ASP.NET ViewState Weak Validation Key
Description
The ASP.NET application is configured with a weak, default, or publicly known validation key used to generate the Message Authentication Code (MAC) for ViewState data. ViewState is a mechanism ASP.NET uses to preserve page and control state across postbacks. When the validation key is compromised, attackers can forge valid ViewState payloads, bypassing integrity checks. This vulnerability enables ViewState tampering and deserialization attacks, which can lead to arbitrary code execution on the server.
Remediation
Immediately replace the weak validation key with a strong, cryptographically random key unique to your application. Follow these steps:
1. Use Auto-Generated Keys (Recommended): Configure the machineKey element in your web.config file to automatically generate unique keys:
<configuration>
<system.web>
<machineKey validationKey="AutoGenerate,IsolateApps"

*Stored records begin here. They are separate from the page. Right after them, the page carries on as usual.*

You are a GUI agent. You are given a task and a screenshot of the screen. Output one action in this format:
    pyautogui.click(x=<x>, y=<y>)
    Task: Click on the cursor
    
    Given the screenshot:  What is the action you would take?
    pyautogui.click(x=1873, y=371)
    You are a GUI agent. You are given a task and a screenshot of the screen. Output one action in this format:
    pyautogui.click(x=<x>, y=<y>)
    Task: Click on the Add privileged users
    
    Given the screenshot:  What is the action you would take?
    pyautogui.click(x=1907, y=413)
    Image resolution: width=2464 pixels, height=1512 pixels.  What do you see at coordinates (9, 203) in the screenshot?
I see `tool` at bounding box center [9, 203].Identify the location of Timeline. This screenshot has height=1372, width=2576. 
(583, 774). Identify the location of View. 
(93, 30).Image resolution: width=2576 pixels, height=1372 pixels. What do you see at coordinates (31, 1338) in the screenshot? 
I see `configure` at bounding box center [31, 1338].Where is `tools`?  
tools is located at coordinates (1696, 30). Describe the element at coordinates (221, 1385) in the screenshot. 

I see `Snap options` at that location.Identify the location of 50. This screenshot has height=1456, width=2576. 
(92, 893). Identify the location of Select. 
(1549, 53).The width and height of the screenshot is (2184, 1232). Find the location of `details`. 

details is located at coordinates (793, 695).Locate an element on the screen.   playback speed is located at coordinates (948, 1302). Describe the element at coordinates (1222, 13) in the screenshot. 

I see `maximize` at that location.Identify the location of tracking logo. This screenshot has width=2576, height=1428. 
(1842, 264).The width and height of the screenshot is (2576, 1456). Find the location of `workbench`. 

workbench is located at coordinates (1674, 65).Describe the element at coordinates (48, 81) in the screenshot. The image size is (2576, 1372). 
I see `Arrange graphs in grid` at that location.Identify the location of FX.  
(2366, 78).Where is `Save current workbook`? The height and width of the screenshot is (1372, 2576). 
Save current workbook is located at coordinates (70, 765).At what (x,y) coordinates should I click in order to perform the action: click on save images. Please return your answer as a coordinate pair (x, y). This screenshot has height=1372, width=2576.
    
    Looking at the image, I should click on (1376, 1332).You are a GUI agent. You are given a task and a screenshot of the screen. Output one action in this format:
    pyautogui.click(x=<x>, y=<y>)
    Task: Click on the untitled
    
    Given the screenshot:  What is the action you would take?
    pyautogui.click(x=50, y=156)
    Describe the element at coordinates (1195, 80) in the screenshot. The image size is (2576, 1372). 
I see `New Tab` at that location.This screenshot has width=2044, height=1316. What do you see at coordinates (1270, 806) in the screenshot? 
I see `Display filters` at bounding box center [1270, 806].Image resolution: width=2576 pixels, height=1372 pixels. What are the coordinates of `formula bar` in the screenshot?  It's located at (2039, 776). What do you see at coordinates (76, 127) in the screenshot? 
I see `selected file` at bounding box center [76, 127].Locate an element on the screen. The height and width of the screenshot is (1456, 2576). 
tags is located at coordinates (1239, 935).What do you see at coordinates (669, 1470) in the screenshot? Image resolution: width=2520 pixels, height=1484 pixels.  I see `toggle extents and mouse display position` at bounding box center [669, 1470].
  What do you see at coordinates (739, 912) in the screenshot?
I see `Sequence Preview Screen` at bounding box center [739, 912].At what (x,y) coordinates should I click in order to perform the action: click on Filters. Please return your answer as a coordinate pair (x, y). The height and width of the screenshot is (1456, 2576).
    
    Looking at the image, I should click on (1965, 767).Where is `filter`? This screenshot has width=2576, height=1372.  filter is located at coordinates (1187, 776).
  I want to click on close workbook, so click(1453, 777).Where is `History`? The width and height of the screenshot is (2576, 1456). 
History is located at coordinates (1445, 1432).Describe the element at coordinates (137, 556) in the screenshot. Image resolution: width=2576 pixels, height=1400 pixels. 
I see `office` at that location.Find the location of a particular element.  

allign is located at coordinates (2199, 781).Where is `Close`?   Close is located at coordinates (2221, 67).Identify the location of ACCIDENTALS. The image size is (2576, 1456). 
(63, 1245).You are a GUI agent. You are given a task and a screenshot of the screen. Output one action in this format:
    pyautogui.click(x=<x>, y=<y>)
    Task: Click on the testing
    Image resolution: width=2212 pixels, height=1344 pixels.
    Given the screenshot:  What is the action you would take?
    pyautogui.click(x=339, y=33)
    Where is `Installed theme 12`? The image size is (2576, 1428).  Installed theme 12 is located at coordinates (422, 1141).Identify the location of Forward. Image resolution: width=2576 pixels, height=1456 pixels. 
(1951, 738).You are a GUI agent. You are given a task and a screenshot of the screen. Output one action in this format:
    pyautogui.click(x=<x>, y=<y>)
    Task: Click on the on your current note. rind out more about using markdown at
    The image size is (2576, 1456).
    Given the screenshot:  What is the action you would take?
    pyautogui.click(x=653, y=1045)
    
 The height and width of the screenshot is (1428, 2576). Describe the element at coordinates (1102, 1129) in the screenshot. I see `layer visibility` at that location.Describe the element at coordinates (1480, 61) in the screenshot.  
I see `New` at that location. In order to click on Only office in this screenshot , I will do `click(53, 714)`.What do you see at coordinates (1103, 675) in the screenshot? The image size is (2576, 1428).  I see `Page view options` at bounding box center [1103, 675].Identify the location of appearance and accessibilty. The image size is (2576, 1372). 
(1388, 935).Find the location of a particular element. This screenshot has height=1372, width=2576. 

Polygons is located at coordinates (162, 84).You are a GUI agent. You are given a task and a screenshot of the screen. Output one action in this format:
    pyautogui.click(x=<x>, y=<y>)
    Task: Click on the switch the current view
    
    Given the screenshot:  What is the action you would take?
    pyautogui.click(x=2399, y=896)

decryptionKey="AutoGenerate,IsolateApps"
validation="SHA1"
decryption="AES" />
</system.web>
</configuration>2. Generate Strong Custom Keys (Alternative): If you need to specify keys manually (e.g., for web farm scenarios), generate cryptographically strong random keys of appropriate length (64 hex characters for SHA1 validation, 128 for decryption). Use a secure key generator and never reuse keys from documentation or examples:
<machineKey validationKey="[128 hex characters]"
decryptionKey="[64 hex characters]"
validation="SHA1"
decryption="AES" />3. Verify Configuration: Ensure the machineKey is defined at the application level, not inherited from machine.config, and that keys are stored securely with restricted file permissions.
4. Test Thoroughly: After updating the keys, test all application functionality to ensure ViewState operations work correctly across all pages and postback scenarios.